Enabling robots to follow abstract instructions and complete complex dynamic tasks
Ruaridh Mon-Williams, Gen Li, Ran Long, Wenqian Du, Chris Lucas
TL;DR
This paper addresses the challenge of flexible, robust execution of high-level human instructions by robots in unstructured homes. It proposes a framework that integrates Large Language Models with a curated function knowledge base and integrated force and visual feedback (IFVF), using Retrieval-Augmented Generation to generate task-specific code that orchestrates manipulation actions. Key contributions include (1) transforming abstract goals into executable, context-aware policies via GPT-4 and RAG, (2) seamless integration of force and vision feedback to handle disturbances, and (3) a scalable setup demonstrated on coffee making, plate decoration, and related actions with a Kinova 7-DOF arm. The results show improved adaptability and accuracy in dynamic tasks, with a practical path toward scalable autonomous home robotics. The work also discusses limitations and future directions, such as proactive planning and more advanced dynamic models.
Abstract
Completing complex tasks in unpredictable settings like home kitchens challenges robotic systems. These challenges include interpreting high-level human commands, such as "make me a hot beverage" and performing actions like pouring a precise amount of water into a moving mug.

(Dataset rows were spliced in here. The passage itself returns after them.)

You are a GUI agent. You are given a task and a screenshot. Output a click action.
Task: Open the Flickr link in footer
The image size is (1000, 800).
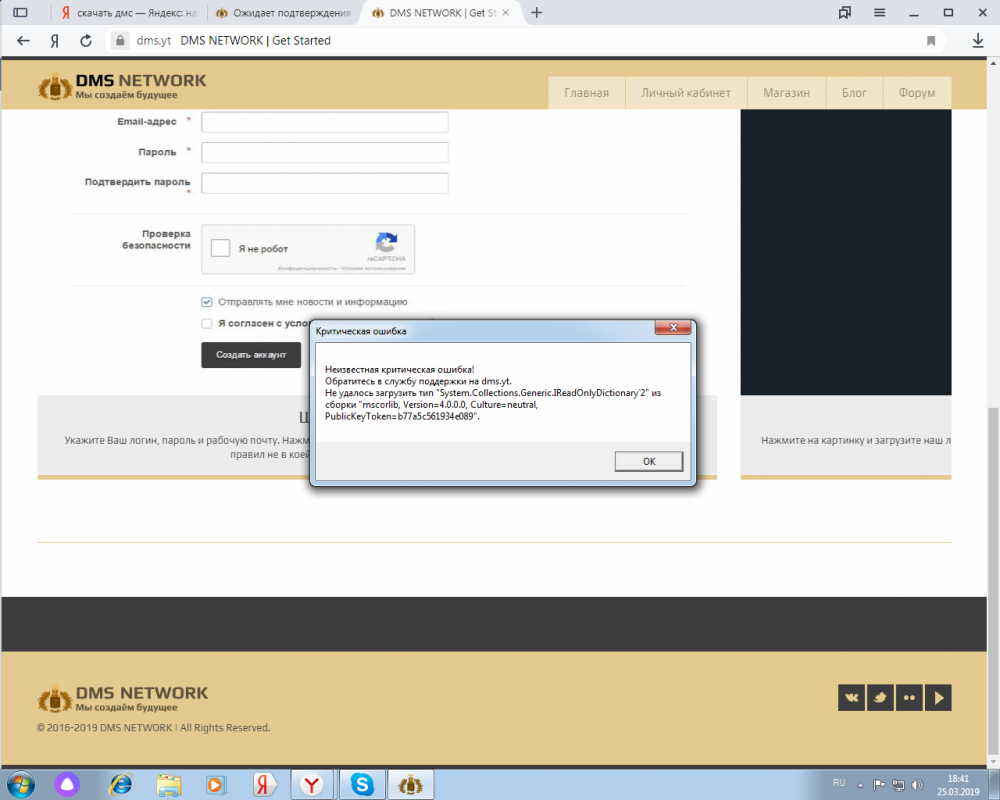pos(909,697)
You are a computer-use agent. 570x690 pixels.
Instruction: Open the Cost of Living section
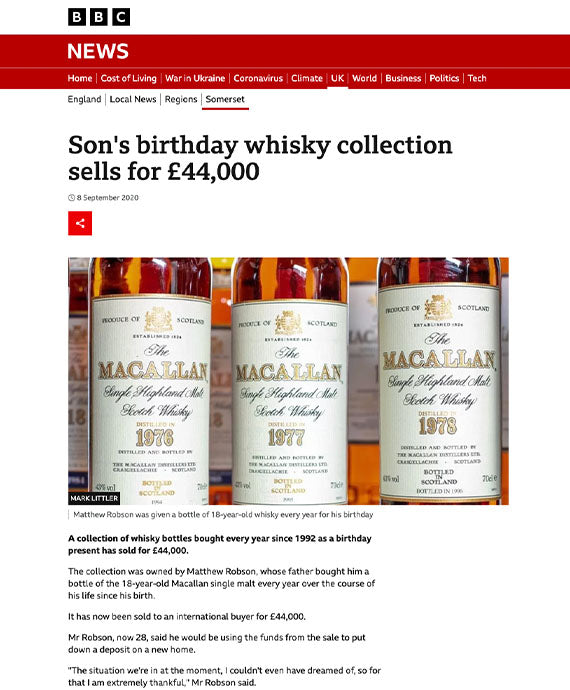coord(129,78)
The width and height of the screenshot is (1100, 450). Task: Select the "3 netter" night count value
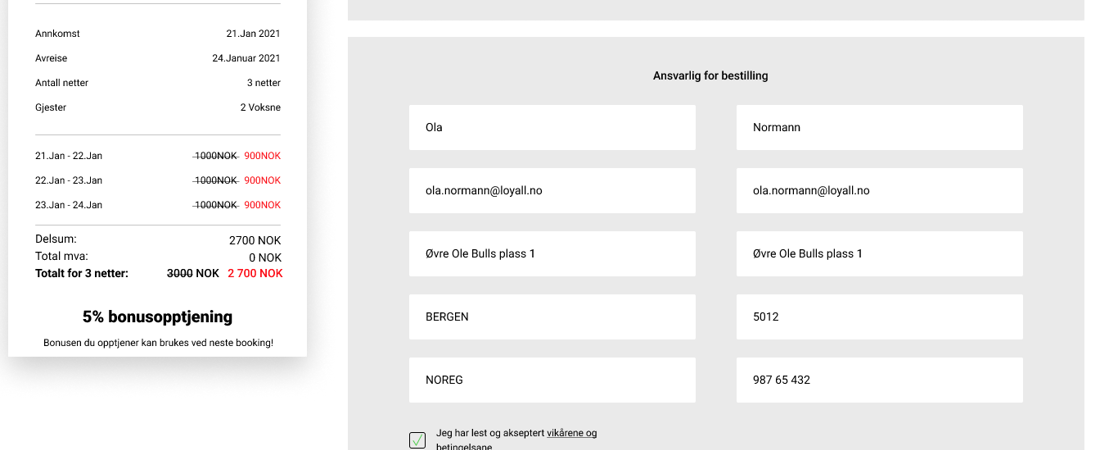(264, 83)
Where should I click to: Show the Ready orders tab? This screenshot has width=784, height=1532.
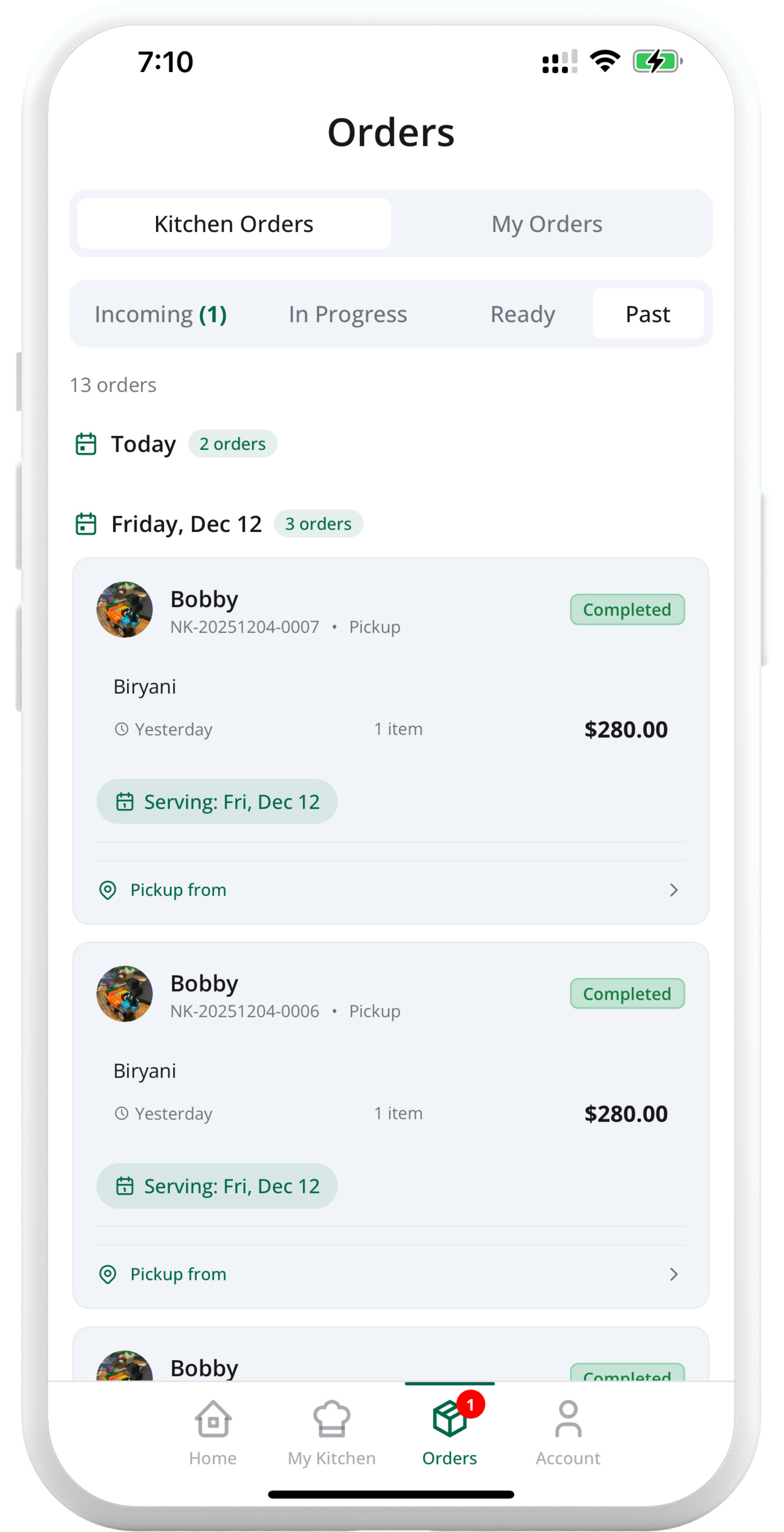[x=522, y=314]
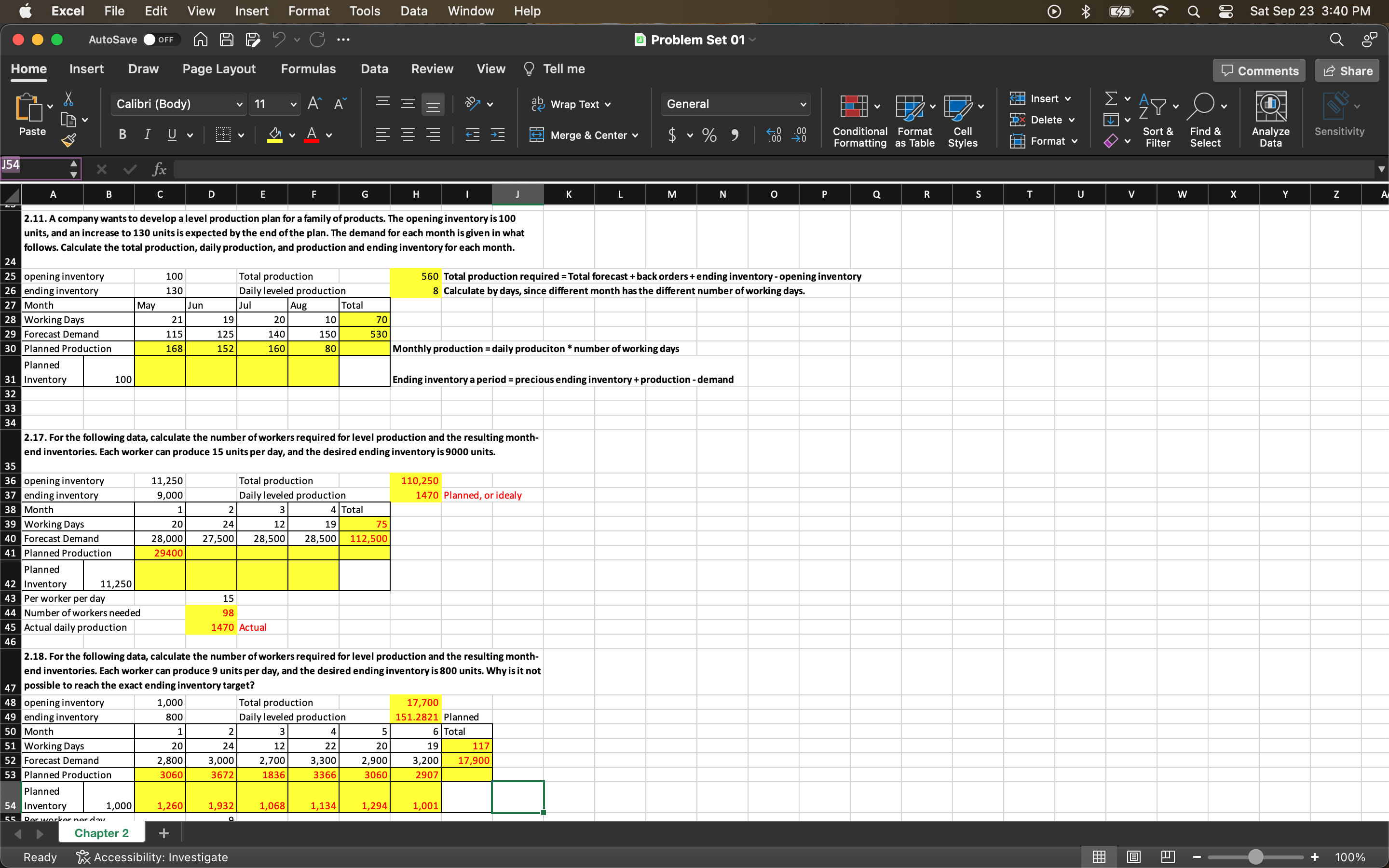The height and width of the screenshot is (868, 1389).
Task: Launch Analyze Data
Action: pos(1271,119)
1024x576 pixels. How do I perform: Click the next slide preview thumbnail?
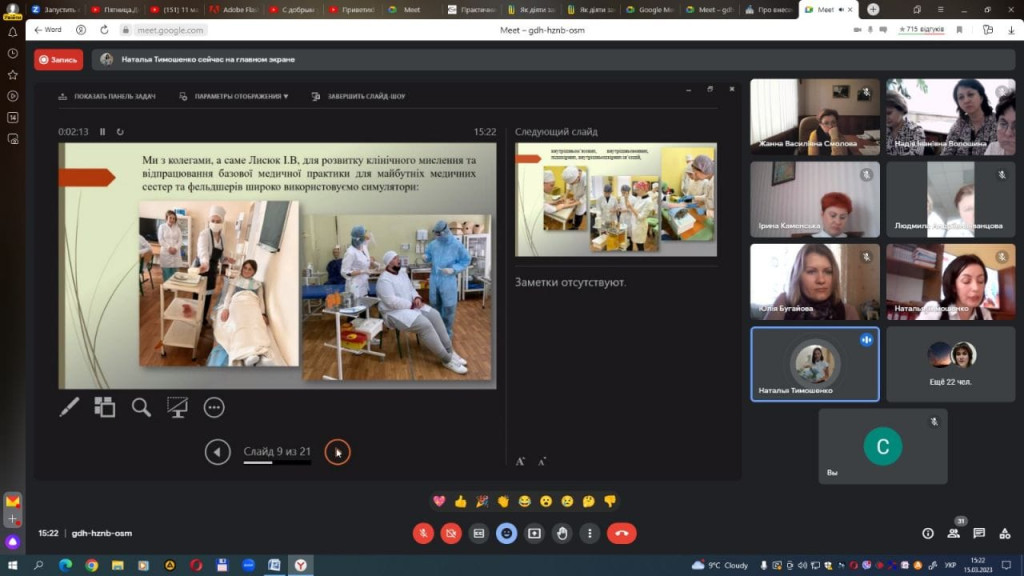point(616,199)
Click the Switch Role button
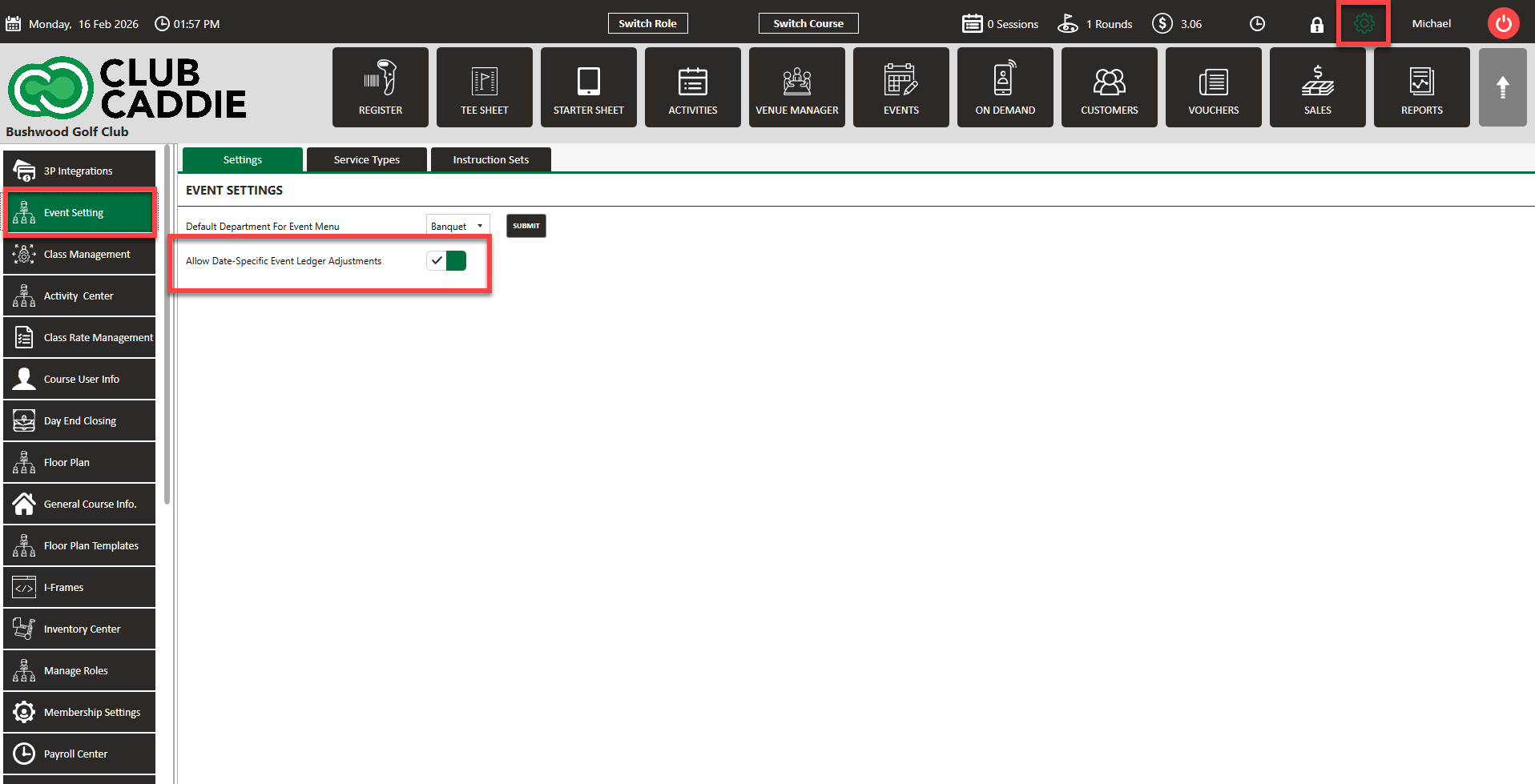 pyautogui.click(x=647, y=24)
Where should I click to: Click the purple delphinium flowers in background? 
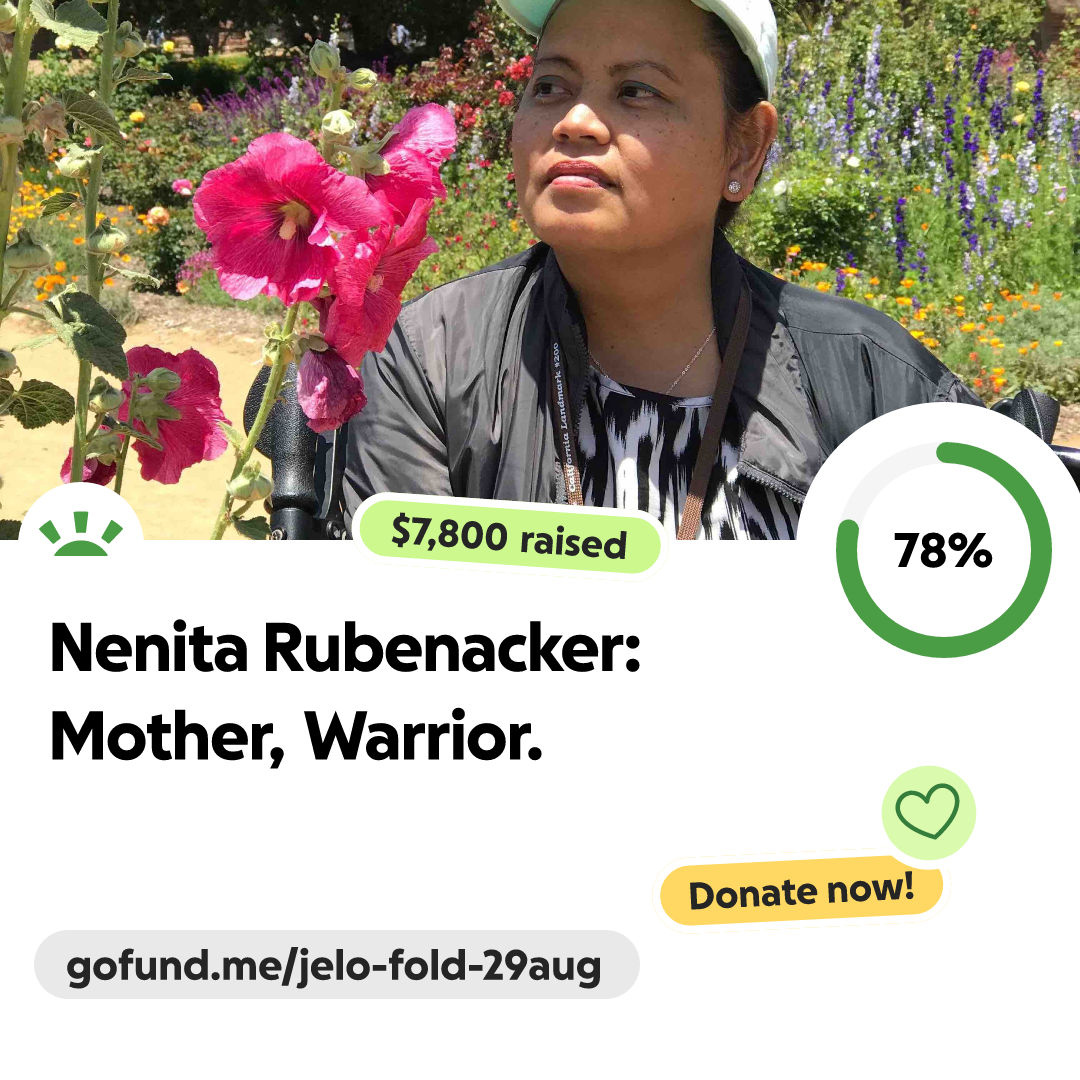click(x=964, y=138)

To address these challenges, we present a novel framework that combines Large Language Models (LLMs), a curated Knowledge Base, and Integrated Force and Visual Feedback (IFVF). Our approach interprets abstract instructions, performs long-horizon tasks, and handles various uncertainties. It utilises GPT-4 to analyse the user's query and surroundings, then generates code that accesses a curated database of functions during execution. It translates abstract instructions into actionable steps. Each step involves generating custom code by employing retrieval-augmented generalisation to pull IFVF-relevant examples from the Knowledge Base. IFVF allows the robot to respond to noise and disturbances during execution. We use coffee making and plate decoration to demonstrate our approach, including components ranging from pouring to drawer opening, each benefiting from distinct feedback types and methods. This novel advancement marks significant progress toward a scalable, efficient robotic framework for completing complex tasks in uncertain environments. Our findings are illustrated in an accompanying video and supported by an open-source GitHub repository (released upon paper acceptance).